Workshop: Tweet"Building Android Apps Using Rx"
Why do many developers from companies like Netflix, Microsoft, GitHub, New York Times, Square, SoundCloud, SeatGeek turn to RxJava for their mobile apps? Because Rx relieves all the pain associated with reactive applications, and thus allows their developers to focus on providing business value instead of fighting accidental complexity.
Your mobile device is the ultimate event processing machine. It is filled to the brim with sensors like compass, gyroscope, touch and actuators like vibrate and push notifications. Orchestrating these different event sources, typically running on different threads, to create a compelling user application however leads to a painful developer experience.
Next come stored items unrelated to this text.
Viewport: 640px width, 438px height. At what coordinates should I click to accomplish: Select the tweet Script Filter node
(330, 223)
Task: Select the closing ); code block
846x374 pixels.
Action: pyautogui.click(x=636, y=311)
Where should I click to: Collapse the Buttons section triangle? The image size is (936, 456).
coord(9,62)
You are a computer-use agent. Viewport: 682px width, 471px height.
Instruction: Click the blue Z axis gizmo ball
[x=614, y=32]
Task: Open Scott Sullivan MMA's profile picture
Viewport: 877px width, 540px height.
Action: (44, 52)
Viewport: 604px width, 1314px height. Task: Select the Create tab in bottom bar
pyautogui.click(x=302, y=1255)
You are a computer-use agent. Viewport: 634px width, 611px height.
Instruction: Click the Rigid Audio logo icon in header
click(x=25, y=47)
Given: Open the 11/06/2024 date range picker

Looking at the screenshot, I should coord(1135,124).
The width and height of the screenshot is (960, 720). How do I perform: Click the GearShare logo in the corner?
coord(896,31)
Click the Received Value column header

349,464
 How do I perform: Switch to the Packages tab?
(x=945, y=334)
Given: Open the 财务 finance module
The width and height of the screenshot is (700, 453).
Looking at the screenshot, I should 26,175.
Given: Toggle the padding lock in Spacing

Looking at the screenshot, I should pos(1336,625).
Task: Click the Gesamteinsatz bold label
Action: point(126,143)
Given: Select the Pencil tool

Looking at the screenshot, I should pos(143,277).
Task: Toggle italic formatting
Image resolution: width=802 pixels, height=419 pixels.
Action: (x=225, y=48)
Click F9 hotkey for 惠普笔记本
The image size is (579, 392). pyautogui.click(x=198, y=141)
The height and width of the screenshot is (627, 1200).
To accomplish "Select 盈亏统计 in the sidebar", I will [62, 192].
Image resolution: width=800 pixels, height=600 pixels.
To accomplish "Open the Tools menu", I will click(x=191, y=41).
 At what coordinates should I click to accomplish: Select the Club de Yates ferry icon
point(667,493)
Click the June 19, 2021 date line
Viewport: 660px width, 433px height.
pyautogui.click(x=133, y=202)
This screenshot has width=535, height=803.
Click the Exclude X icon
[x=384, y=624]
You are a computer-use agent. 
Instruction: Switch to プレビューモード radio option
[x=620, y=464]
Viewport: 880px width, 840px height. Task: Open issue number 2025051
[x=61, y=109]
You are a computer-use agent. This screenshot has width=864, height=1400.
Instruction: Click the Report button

Understanding helpful abstractions like Activities, Services, processes and threads can be mind boggling. But an even bigger problem is the fact that the Android UI is not thread-safe. This means you must never block the UI thread, yet must access the UI only from the UI thread. Which leads to a paradox where to keep your app responsive you run work one thread,whereas updating the UI with the result of that work must run on another thread. Android provides AsyncTask to help ease this pain, but the model is not composable and often results in code that is unmaintainable and hard to test.
In this practical and hands-on course you will learn from one that took part in inventing Rx how to leverage the RxJava API to build reactive Android applications that are elegant, testable, and most importantly fun to code. After this course, you will know how to gradually refactor your existing Android apps to leverage Rx, or how to create a clean reactive architecture from scratch.